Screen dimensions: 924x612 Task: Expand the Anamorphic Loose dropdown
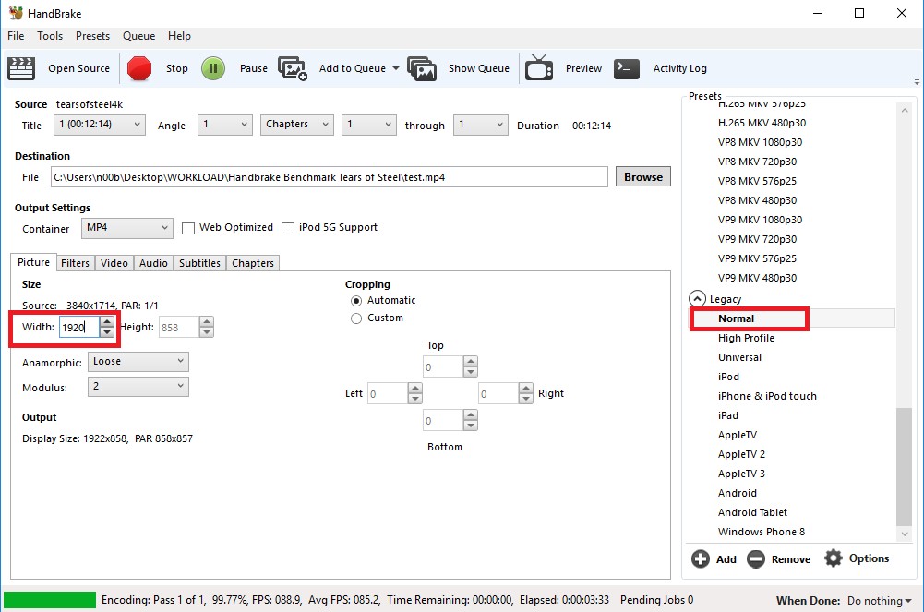138,362
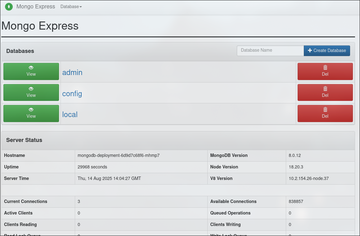
Task: Click trash icon in admin row
Action: (x=325, y=68)
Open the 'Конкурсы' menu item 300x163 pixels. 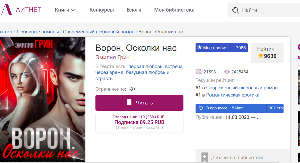[x=102, y=10]
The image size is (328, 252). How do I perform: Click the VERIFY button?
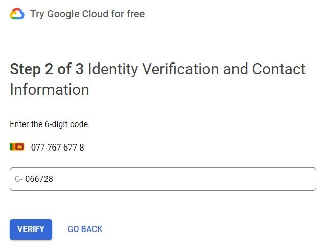tap(31, 229)
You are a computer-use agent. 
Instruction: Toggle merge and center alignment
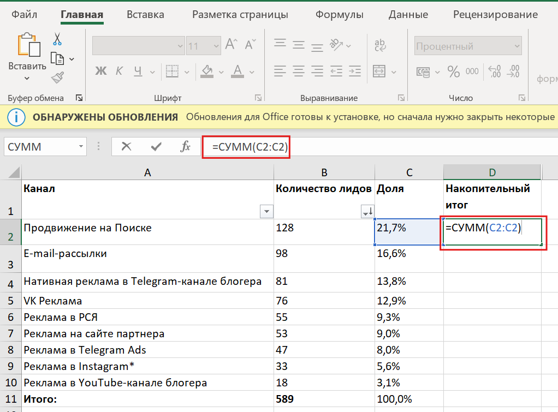coord(378,71)
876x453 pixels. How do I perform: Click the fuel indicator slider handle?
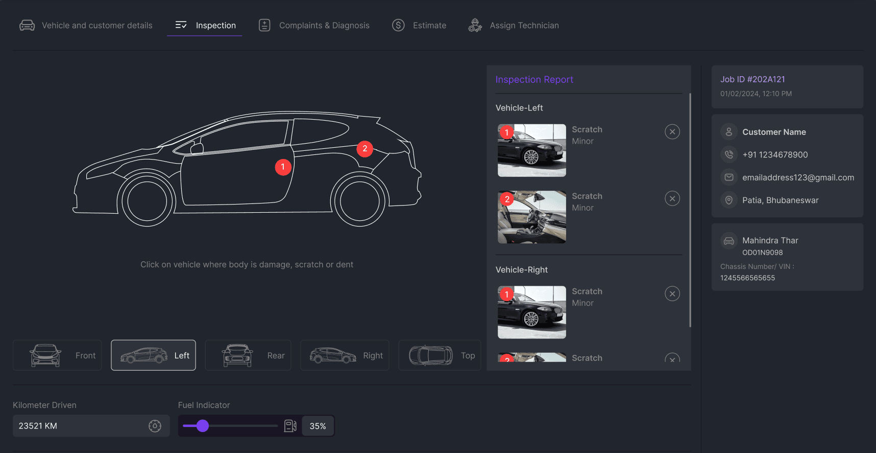[203, 426]

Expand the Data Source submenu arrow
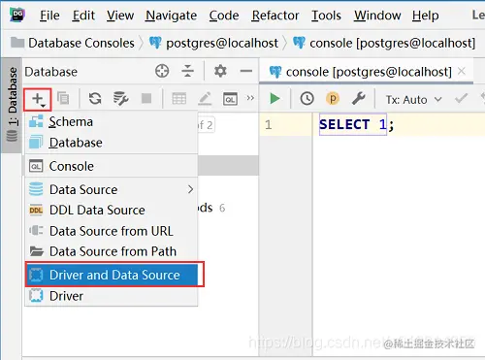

- **ABOUT THIS TASK**
Return only the line with "You are a computer-use agent." and the lines after it up to the end of the records, exact and free of pictures.

- **PROBLEM SOLUTION**
You are a computer-use agent. 
Instruction: Toggle merge and center alignment
coord(378,71)
876x453 pixels. How do I perform: Click the fuel indicator slider handle?
[203, 426]

Expand the Data Source submenu arrow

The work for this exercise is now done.